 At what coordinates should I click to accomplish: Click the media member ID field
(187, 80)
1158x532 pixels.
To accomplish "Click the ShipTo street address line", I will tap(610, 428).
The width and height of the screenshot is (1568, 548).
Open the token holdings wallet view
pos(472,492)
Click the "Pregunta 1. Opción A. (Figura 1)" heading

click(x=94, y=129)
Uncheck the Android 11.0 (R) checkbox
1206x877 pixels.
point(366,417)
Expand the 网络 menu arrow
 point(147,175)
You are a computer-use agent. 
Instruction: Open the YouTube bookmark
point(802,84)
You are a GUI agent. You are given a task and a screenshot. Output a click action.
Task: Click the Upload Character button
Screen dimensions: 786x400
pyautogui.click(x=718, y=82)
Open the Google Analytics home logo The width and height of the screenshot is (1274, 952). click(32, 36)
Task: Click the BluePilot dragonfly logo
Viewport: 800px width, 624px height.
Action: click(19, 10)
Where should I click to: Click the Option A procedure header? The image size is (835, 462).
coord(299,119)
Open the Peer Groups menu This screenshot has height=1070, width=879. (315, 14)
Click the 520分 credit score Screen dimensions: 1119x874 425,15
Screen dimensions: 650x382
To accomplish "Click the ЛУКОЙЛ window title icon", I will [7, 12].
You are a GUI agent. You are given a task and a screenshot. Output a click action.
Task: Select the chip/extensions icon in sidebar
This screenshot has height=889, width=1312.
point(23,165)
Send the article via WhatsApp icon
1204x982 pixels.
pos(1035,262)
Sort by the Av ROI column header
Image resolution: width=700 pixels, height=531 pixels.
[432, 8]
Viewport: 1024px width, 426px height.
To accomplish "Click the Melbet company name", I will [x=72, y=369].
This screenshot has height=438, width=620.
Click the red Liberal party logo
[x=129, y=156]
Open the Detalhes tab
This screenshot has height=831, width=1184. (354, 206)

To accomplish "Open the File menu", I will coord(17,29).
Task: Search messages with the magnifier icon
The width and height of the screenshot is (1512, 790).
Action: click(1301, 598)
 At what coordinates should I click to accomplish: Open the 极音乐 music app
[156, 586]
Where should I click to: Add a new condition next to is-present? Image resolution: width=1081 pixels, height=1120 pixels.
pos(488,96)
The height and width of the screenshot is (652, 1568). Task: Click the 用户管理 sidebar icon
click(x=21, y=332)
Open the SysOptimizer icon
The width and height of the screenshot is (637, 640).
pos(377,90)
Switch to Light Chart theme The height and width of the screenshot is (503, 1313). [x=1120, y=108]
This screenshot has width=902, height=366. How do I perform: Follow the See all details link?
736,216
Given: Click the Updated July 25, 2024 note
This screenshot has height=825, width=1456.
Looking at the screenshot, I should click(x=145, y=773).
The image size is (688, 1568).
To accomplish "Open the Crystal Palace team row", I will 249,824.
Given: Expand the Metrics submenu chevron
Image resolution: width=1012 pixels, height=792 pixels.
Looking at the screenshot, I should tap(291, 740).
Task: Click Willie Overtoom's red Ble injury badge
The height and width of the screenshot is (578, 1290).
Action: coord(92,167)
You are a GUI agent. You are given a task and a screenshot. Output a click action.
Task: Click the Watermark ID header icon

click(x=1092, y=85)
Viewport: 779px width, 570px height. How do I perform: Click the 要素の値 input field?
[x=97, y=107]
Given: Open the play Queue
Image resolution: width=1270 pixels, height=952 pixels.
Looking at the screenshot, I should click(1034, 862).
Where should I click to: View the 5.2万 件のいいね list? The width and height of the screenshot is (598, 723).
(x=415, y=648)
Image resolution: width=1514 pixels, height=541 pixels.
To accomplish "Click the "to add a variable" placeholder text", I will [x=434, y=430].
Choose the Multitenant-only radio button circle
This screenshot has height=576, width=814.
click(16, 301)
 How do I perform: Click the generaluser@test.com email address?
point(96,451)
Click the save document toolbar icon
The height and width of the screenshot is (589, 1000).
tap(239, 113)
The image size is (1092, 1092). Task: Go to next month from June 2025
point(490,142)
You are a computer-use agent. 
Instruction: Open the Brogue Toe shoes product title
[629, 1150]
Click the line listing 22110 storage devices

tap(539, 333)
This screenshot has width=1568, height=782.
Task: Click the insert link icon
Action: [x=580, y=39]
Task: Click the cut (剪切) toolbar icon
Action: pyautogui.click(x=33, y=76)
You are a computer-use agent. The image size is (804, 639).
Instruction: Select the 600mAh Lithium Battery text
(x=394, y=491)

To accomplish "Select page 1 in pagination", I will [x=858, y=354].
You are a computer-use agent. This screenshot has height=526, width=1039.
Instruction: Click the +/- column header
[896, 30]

══════════

### [Task]
An exact reproduction of the listing is needed.

### [Response to this task]
 At what coordinates should I click to accomplish: Click the media member ID field
(187, 80)
1158x532 pixels.
To accomplish "Click the ShipTo street address line", I will tap(610, 428).
The width and height of the screenshot is (1568, 548).
Open the token holdings wallet view
pos(472,492)
Click the "Pregunta 1. Opción A. (Figura 1)" heading

click(x=94, y=129)
Uncheck the Android 11.0 (R) checkbox
1206x877 pixels.
point(366,417)
Expand the 网络 menu arrow
 point(147,175)
You are a computer-use agent. 
Instruction: Open the YouTube bookmark
point(802,84)
You are a GUI agent. You are given a task and a screenshot. Output a click action.
Task: Click the Upload Character button
Screen dimensions: 786x400
pyautogui.click(x=718, y=82)
Open the Google Analytics home logo The width and height of the screenshot is (1274, 952). click(32, 36)
Task: Click the BluePilot dragonfly logo
Viewport: 800px width, 624px height.
Action: click(19, 10)
Where should I click to: Click the Option A procedure header? The image size is (835, 462).
coord(299,119)
Open the Peer Groups menu This screenshot has height=1070, width=879. (315, 14)
Click the 520分 credit score Screen dimensions: 1119x874 425,15
Screen dimensions: 650x382
To accomplish "Click the ЛУКОЙЛ window title icon", I will [7, 12].
You are a GUI agent. You are given a task and a screenshot. Output a click action.
Task: Select the chip/extensions icon in sidebar
This screenshot has height=889, width=1312.
point(23,165)
Send the article via WhatsApp icon
1204x982 pixels.
pos(1035,262)
Sort by the Av ROI column header
Image resolution: width=700 pixels, height=531 pixels.
[432, 8]
Viewport: 1024px width, 426px height.
To accomplish "Click the Melbet company name", I will [x=72, y=369].
This screenshot has height=438, width=620.
Click the red Liberal party logo
[x=129, y=156]
Open the Detalhes tab
This screenshot has height=831, width=1184. (354, 206)

To accomplish "Open the File menu", I will coord(17,29).
Task: Search messages with the magnifier icon
The width and height of the screenshot is (1512, 790).
Action: click(1301, 598)
 At what coordinates should I click to accomplish: Open the 极音乐 music app
[156, 586]
Where should I click to: Add a new condition next to is-present? Image resolution: width=1081 pixels, height=1120 pixels.
pos(488,96)
The height and width of the screenshot is (652, 1568). Task: Click the 用户管理 sidebar icon
click(x=21, y=332)
Open the SysOptimizer icon
The width and height of the screenshot is (637, 640).
pos(377,90)
Switch to Light Chart theme The height and width of the screenshot is (503, 1313). [x=1120, y=108]
This screenshot has width=902, height=366. How do I perform: Follow the See all details link?
736,216
Given: Click the Updated July 25, 2024 note
This screenshot has height=825, width=1456.
Looking at the screenshot, I should click(x=145, y=773).
The image size is (688, 1568).
To accomplish "Open the Crystal Palace team row", I will 249,824.
Given: Expand the Metrics submenu chevron
Image resolution: width=1012 pixels, height=792 pixels.
Looking at the screenshot, I should tap(291, 740).
Task: Click Willie Overtoom's red Ble injury badge
The height and width of the screenshot is (578, 1290).
Action: coord(92,167)
You are a GUI agent. You are given a task and a screenshot. Output a click action.
Task: Click the Watermark ID header icon

click(x=1092, y=85)
Viewport: 779px width, 570px height. How do I perform: Click the 要素の値 input field?
[x=97, y=107]
Given: Open the play Queue
Image resolution: width=1270 pixels, height=952 pixels.
Looking at the screenshot, I should click(1034, 862).
Where should I click to: View the 5.2万 件のいいね list? The width and height of the screenshot is (598, 723).
(x=415, y=648)
Image resolution: width=1514 pixels, height=541 pixels.
To accomplish "Click the "to add a variable" placeholder text", I will [x=434, y=430].
Choose the Multitenant-only radio button circle
This screenshot has height=576, width=814.
click(16, 301)
 How do I perform: Click the generaluser@test.com email address?
point(96,451)
Click the save document toolbar icon
The height and width of the screenshot is (589, 1000).
tap(239, 113)
The image size is (1092, 1092). Task: Go to next month from June 2025
point(490,142)
You are a computer-use agent. 
Instruction: Open the Brogue Toe shoes product title
[629, 1150]
Click the line listing 22110 storage devices

tap(539, 333)
This screenshot has width=1568, height=782.
Task: Click the insert link icon
Action: [x=580, y=39]
Task: Click the cut (剪切) toolbar icon
Action: pyautogui.click(x=33, y=76)
You are a computer-use agent. The image size is (804, 639).
Instruction: Select the 600mAh Lithium Battery text
(x=394, y=491)

To accomplish "Select page 1 in pagination", I will [x=858, y=354].
You are a computer-use agent. This screenshot has height=526, width=1039.
Instruction: Click the +/- column header
[896, 30]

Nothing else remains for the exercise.